Provided passage:
********************

Sunday, December 25, 2011

Focusing Methods

Theory of Constraints and 80:20 principle: When managers need a focusing method, they should collect data and use it effectively. Two focusing methods which are commonly used are The 80-20 principle and the Theory of Constraints.

1. The 80-20 principle – states that, for many events, roughly 80% of the effects come from 20% of the causes.

If we are able to find those vital few that contribute to most of the delays or delays or time spent, we can try to find methods to address them. This requires data collection and preparation of a Pareto chart.
► A hospital may like to know which of the complaints are most frequent at the OPD.
► A manufacturing company would like to find what contributes most of their inventory cost.
► A boutique may like to know which type of designs is most demanded.
► An ice-cream parlour may like to know which types are most sold and should be promoted, displayed or stacked better.

2. Theory of Constraints – states that, any manageable system is limited in achieving more of its goals by a very small number of constraints, and that there is always at least one constraint.

********************

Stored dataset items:
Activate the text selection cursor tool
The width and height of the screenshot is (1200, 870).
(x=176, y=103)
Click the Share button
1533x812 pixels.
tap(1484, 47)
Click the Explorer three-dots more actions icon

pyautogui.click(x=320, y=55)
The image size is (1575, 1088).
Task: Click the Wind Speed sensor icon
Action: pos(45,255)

********************

Tasks to complete:
**A)** Shorten the paragraph of the focusing methods post that begins "Theory of Constraints and 80:20 principle" while keeping its main facts.
**B)** In the focusing methods post, what chart must be prepared, along with data collection, to apply the 80-20 principle?
**C)** Pick up the focusing methods post after its last sentence and keep writing it.
The records were taken from a separate source.

Task-by-task answers:
**A)** Managers needing a focusing method should gather data and use it well; two common methods are the 80-20 principle and the Theory of Constraints.

**B)** A Pareto chart.

**C)**
In simple words, a step is called a constraint if its inflow rate is more than its outflow rate. For example –
► If there is a queue in a billing counter but all other steps are smooth flowing, (as found in a mall on a weekend), the billing step is a constraint.
► If a machine commonly has unfinished inventory before the operation and no inventory after the operation, the machine’s step is a constraint.

The important learning from TOC are -
► If we improve processes or steps that are not constraints in the system, then we are probably wasting our resources and the business impact of change is not going to be felt.
► Once you remove a constraint from the system, another constraint appears. The constraints keep shifting but never disappear altogether.